*** Opening of RECORDS SUPPLIED ***

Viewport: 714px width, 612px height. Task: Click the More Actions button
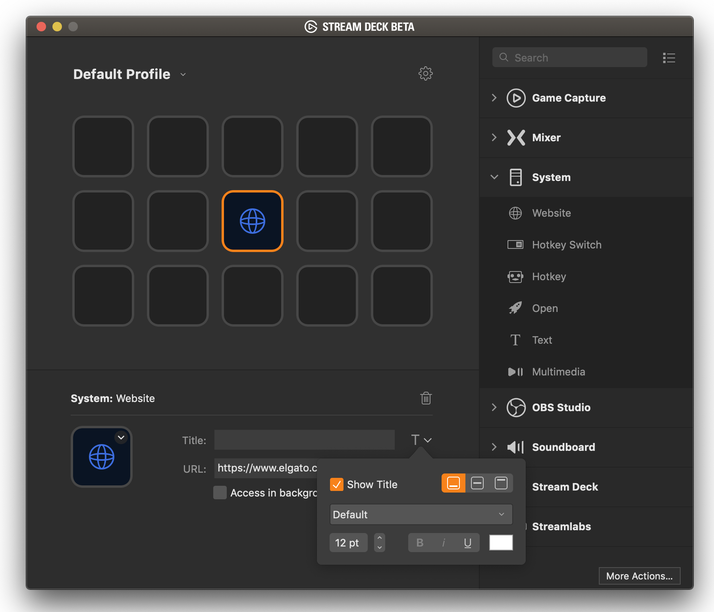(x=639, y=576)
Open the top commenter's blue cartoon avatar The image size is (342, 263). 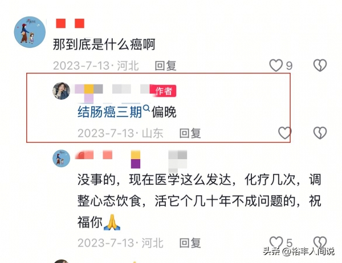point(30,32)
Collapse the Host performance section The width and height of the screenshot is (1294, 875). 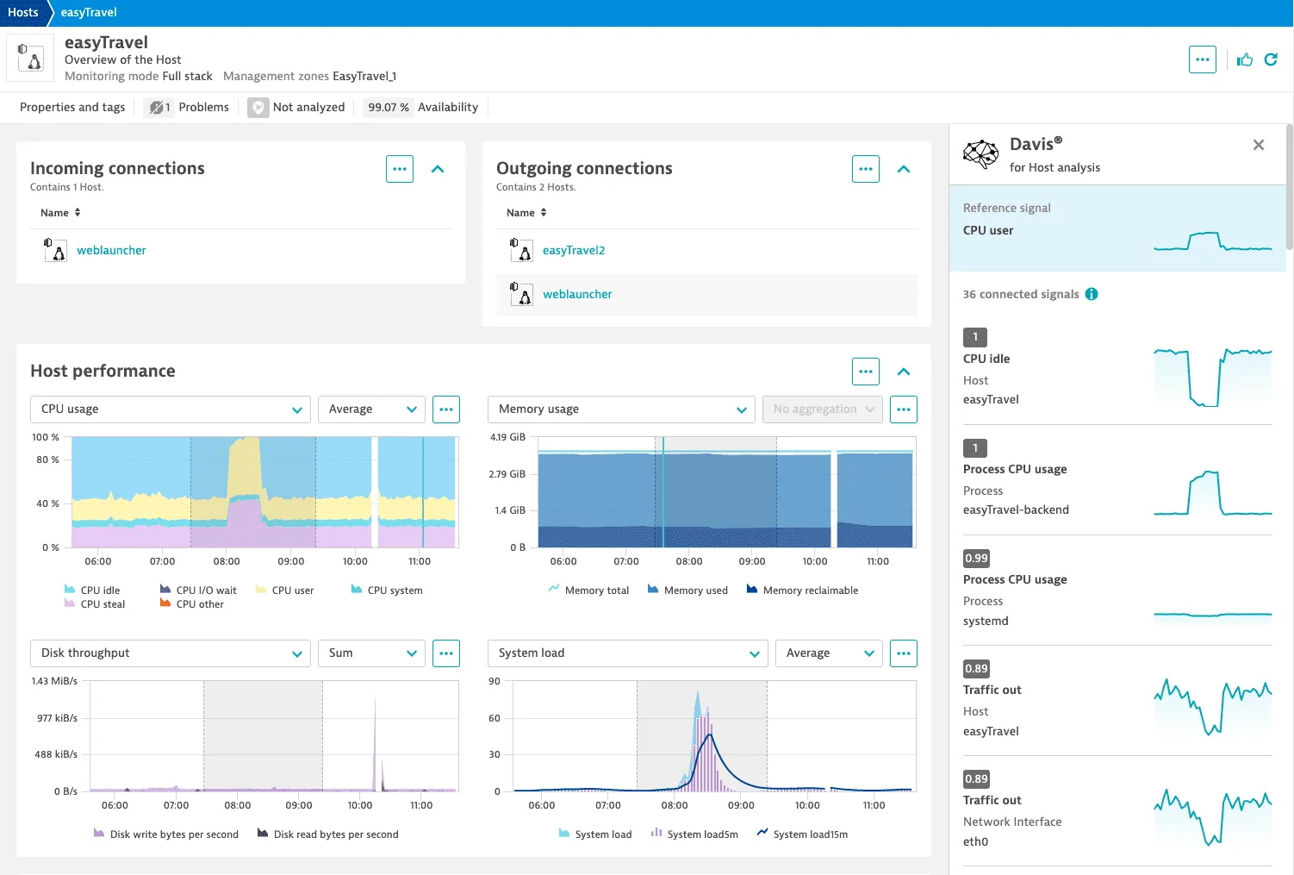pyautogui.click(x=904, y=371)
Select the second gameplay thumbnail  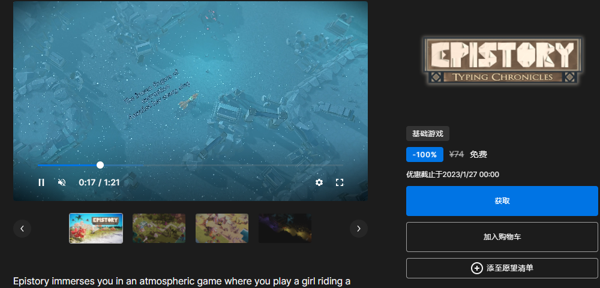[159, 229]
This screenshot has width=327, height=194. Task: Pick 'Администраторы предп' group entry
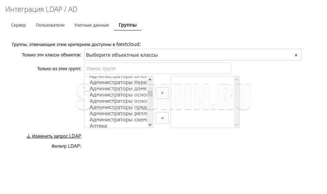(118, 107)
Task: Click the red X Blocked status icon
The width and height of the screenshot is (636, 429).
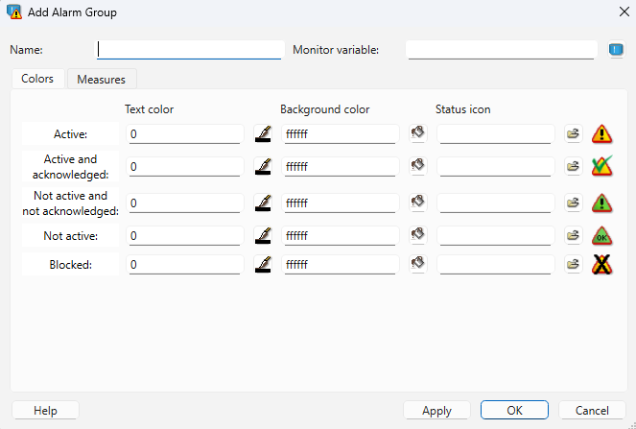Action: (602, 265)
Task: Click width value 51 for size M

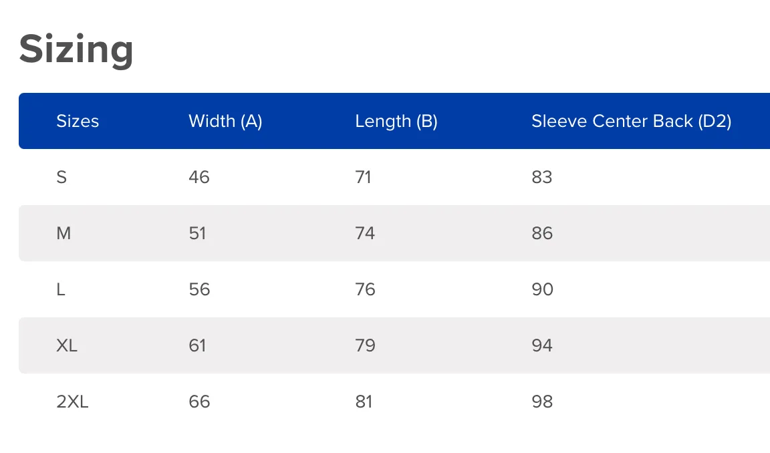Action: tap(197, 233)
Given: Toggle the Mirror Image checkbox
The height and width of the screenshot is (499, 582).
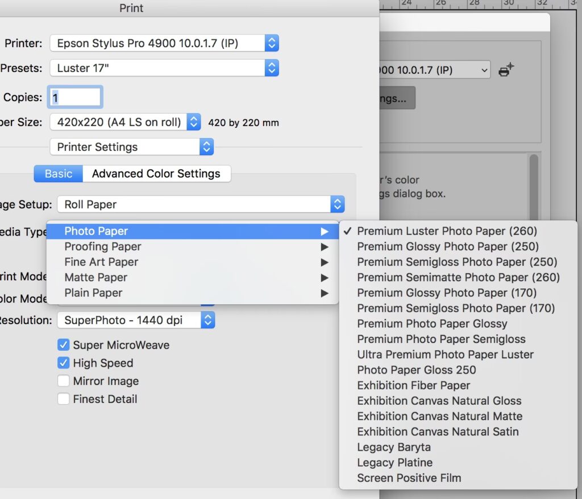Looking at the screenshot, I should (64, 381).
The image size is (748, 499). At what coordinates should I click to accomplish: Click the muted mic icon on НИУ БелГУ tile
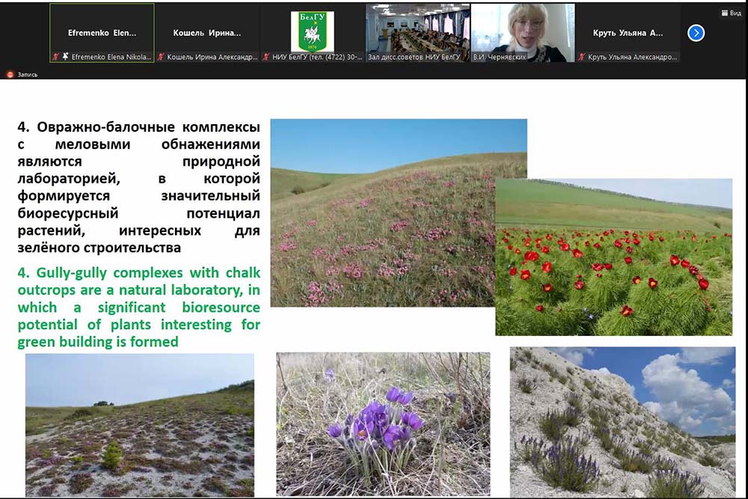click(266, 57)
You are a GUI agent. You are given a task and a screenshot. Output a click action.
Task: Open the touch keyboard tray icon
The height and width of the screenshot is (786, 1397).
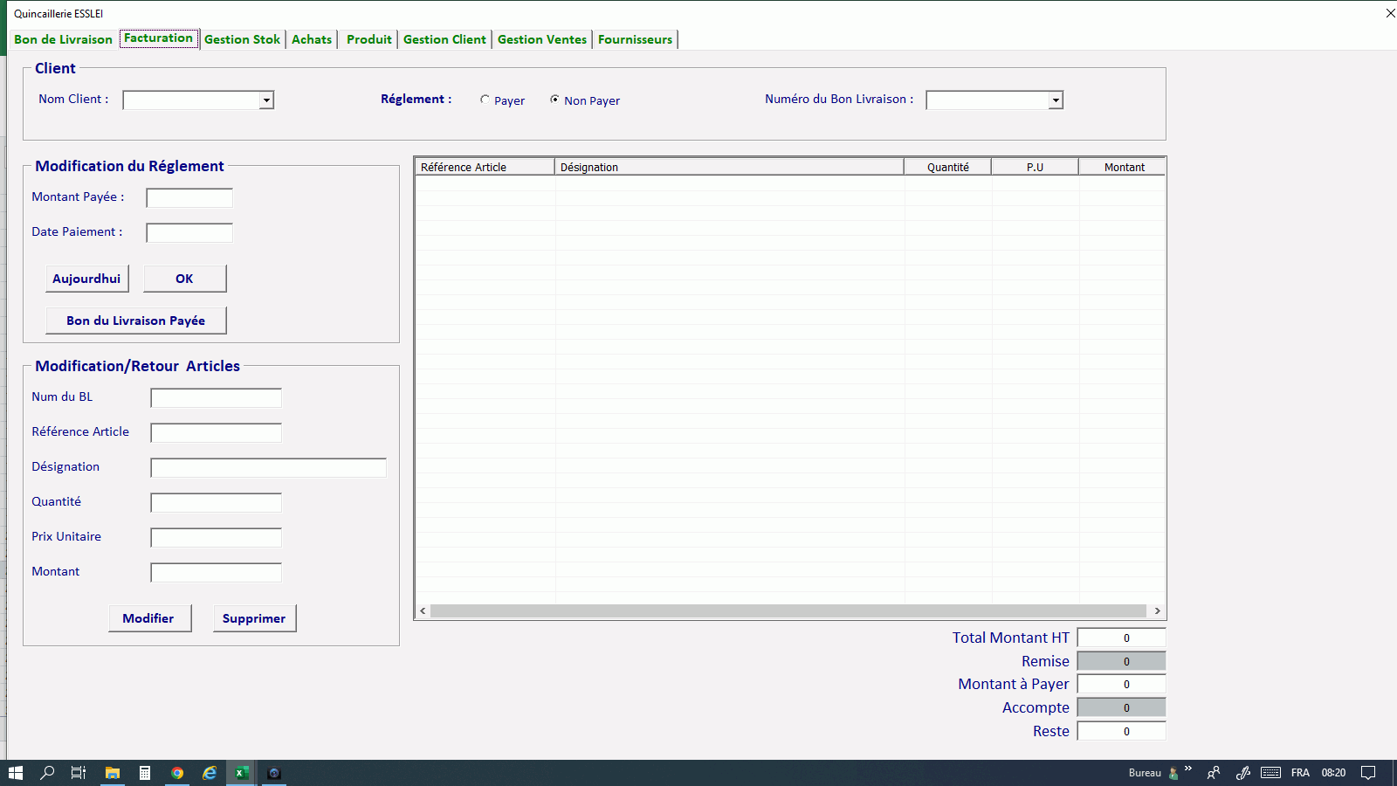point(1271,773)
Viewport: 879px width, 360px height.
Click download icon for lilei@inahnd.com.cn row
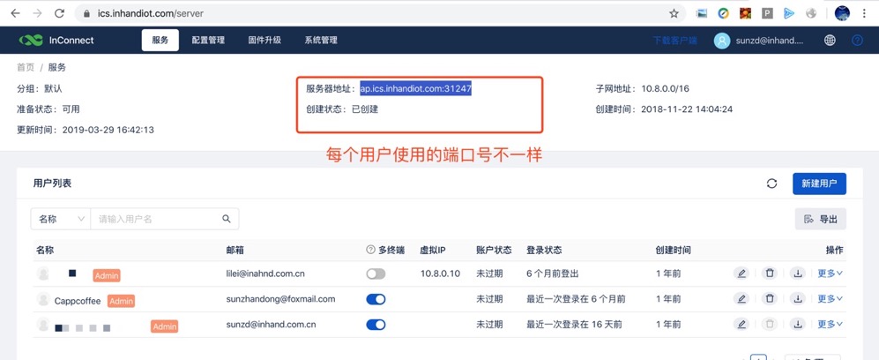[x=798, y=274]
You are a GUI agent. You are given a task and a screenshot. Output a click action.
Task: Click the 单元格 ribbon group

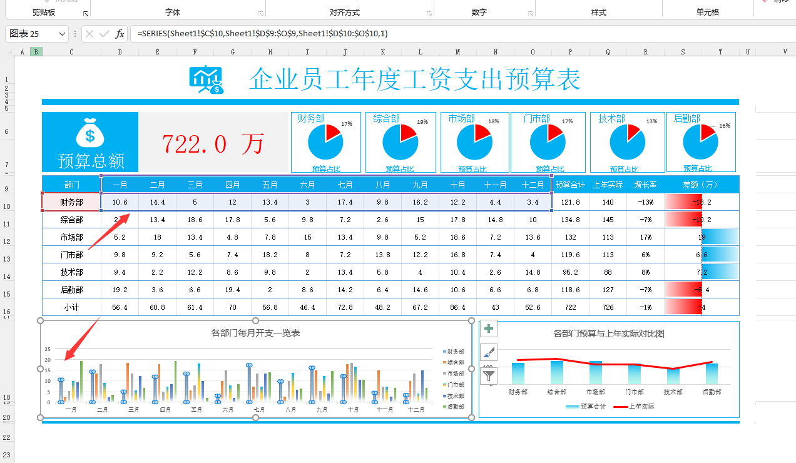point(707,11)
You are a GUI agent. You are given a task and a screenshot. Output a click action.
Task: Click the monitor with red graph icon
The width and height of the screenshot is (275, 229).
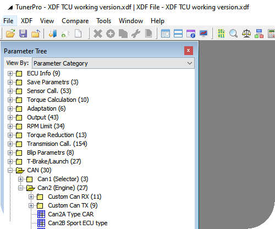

*** Close of RECORDS SUPPLIED ***

→ **TASK PROMPT**
Starting with the line containing "Click download icon" and ending with the last line of the records above, write out each line exactly; no pictures.

→ **THE ANSWER**
Click download icon for lilei@inahnd.com.cn row
[x=798, y=274]
You are a GUI agent. You are given a task and a screenshot. Output a click action.
Task: Click the 单元格 ribbon group

point(707,11)
You are a GUI agent. You are given a task and a screenshot. Output a click action.
Task: Click the monitor with red graph icon
The width and height of the screenshot is (275, 229).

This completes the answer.